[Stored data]
┄┄┄┄┄┄
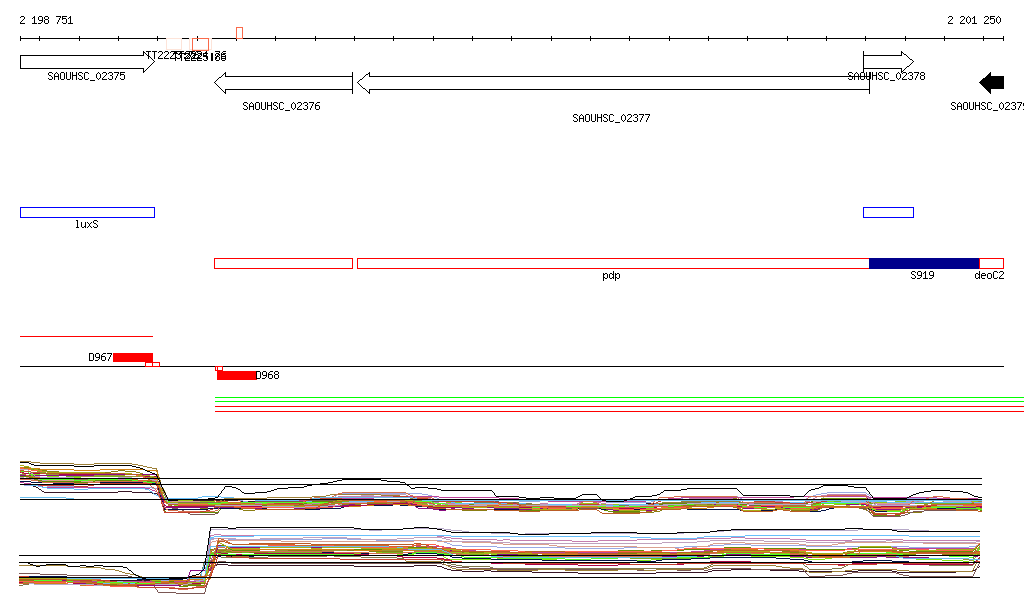Screen dimensions: 1024x611
Task: Click the start coordinate 2 198 751
Action: pyautogui.click(x=46, y=20)
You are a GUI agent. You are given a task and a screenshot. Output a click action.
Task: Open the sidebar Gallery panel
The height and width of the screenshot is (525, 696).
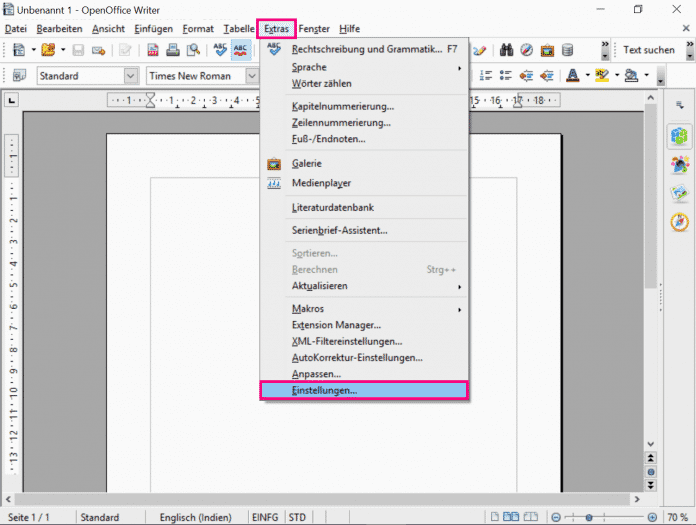[x=679, y=193]
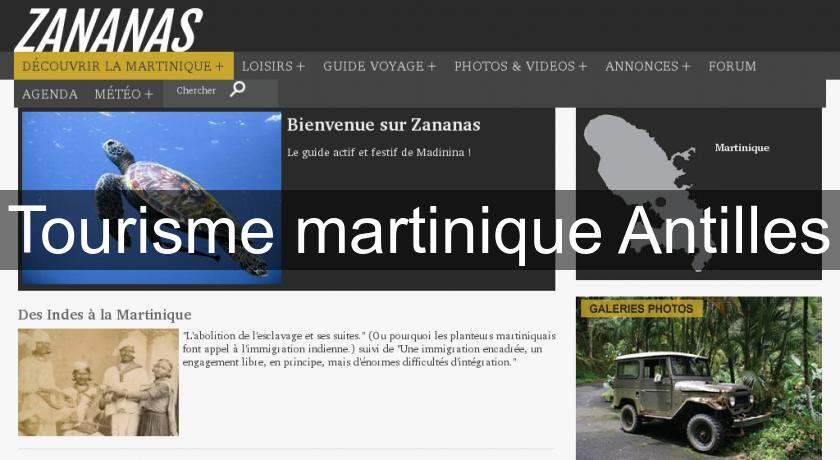Open the AGENDA menu item

tap(50, 94)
┄┄┄┄┄┄
## Task goal
Transcribe exactly the lines that go from the one holding "The height and" through the last line of the entries, both included, and nothing besides them. Do not include any pictures.

## Task solution
The height and width of the screenshot is (525, 696).
[x=679, y=193]
Open the AGENDA menu item

tap(50, 94)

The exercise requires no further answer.